5. Kelola diabetes dengan baik

Berdasarkan riset dari Diabetes Care menunjukkan bahwa kontrol gula darah yang ketat (HbA1c < 7%) dapat mengurangi risiko komplikasi mikrovaskular, termasuk kerusakan pembuluh darah otak, hingga 25%.

6. Gunakan obat pengencer darah dengan hati-hati

Jika kamu menggunakan obat pengencer darah seperti warfarin atau aspirin, pastikan untuk mengikuti petunjuk dokter dengan cermat dan melakukan pemeriksaan rutin. Manajemen antikoagulasi yang baik dapat mengurangi risiko pendarahan intraserebral hingga 70% pada pasien yang menggunakan warfarin.

7. Lindungi kepala dari cedera

Gunakan helm saat bersepeda atau berkendara motor, lalu pastikan rumah kamu aman dari risiko jatuh, terutama untuk lansia.
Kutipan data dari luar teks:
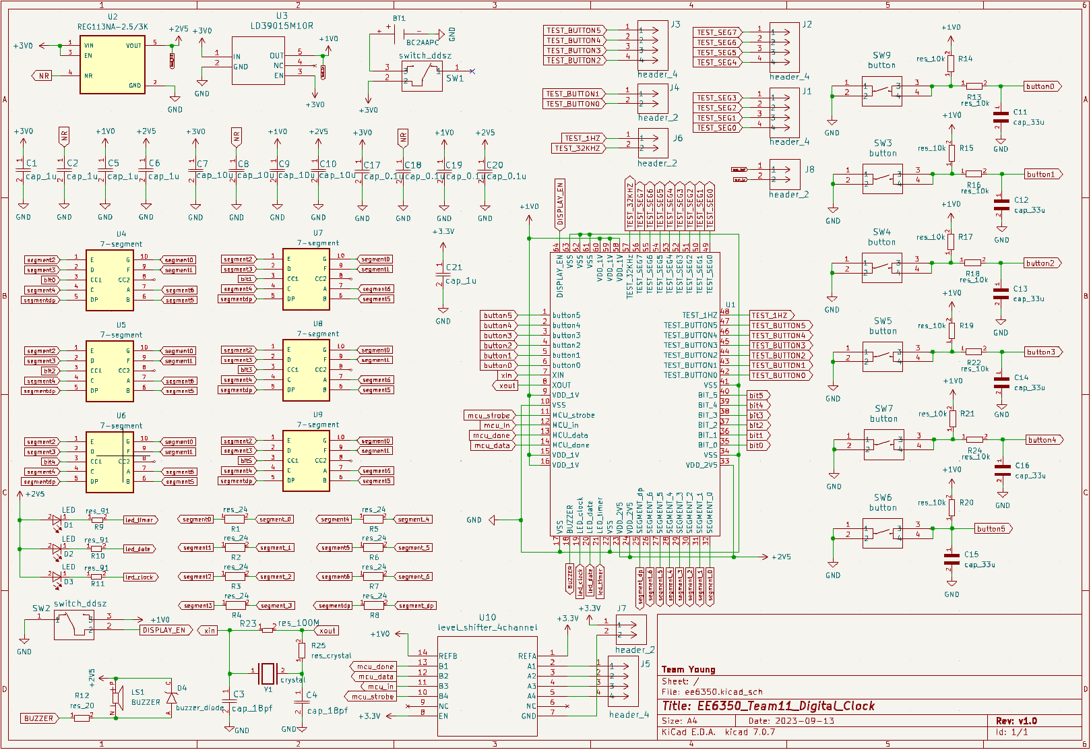Click the SW9 push button symbol
This screenshot has width=1091, height=750.
click(882, 91)
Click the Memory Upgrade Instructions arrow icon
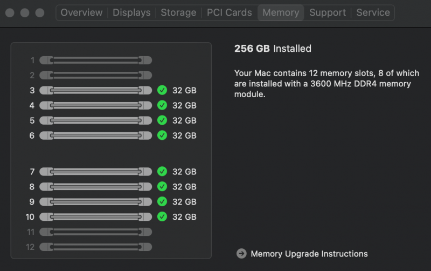The image size is (431, 271). click(241, 254)
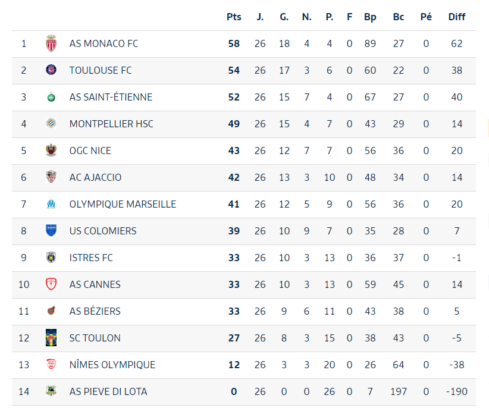This screenshot has width=489, height=417.
Task: Click the Montpellier HSC club logo
Action: (x=51, y=124)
8. Skrining untuk aneurisma pada individu berisiko tinggi

Jika kamu memiliki riwayat keluarga aneurisma serebral atau penyakit ginjal polikistik, pertimbangkan untuk melakukan skrining. Sebuah studi dalam Lancet Neurology menemukan bahwa skrining hingga pengobatan aneurisma yang tidak pecah pada individu berisiko tinggi dapat mengurangi risiko pendarahan subaraknoid hingga 80%.

9. Kelola stres

Penelitian yang dipublikasikan dalam Stroke menunjukkan bahwa individu dengan tingkat stres tinggi memiliki risiko stroke 33% lebih tinggi dibandingkan mereka dengan tingkat stres rendah. Teknik manajemen stres seperti meditasi, yoga, atau terapi kognitif-perilaku dapat membantu mengurangi risiko ini.

10. Makan diet sehat

Konsumsi diet yang kaya buah, sayuran, biji-bijian utuh, dan rendah lemak jenuh dapat membantu mencegah pendarahan otak. Studi PREDIMED yang dipublikasikan dalam New England Journal of Medicine menunjukkan bahwa diet Mediterania yang diperkaya dengan minyak zaitun extra virgin atau kacang-kacangan dapat mengurangi risiko stroke hingga 30%.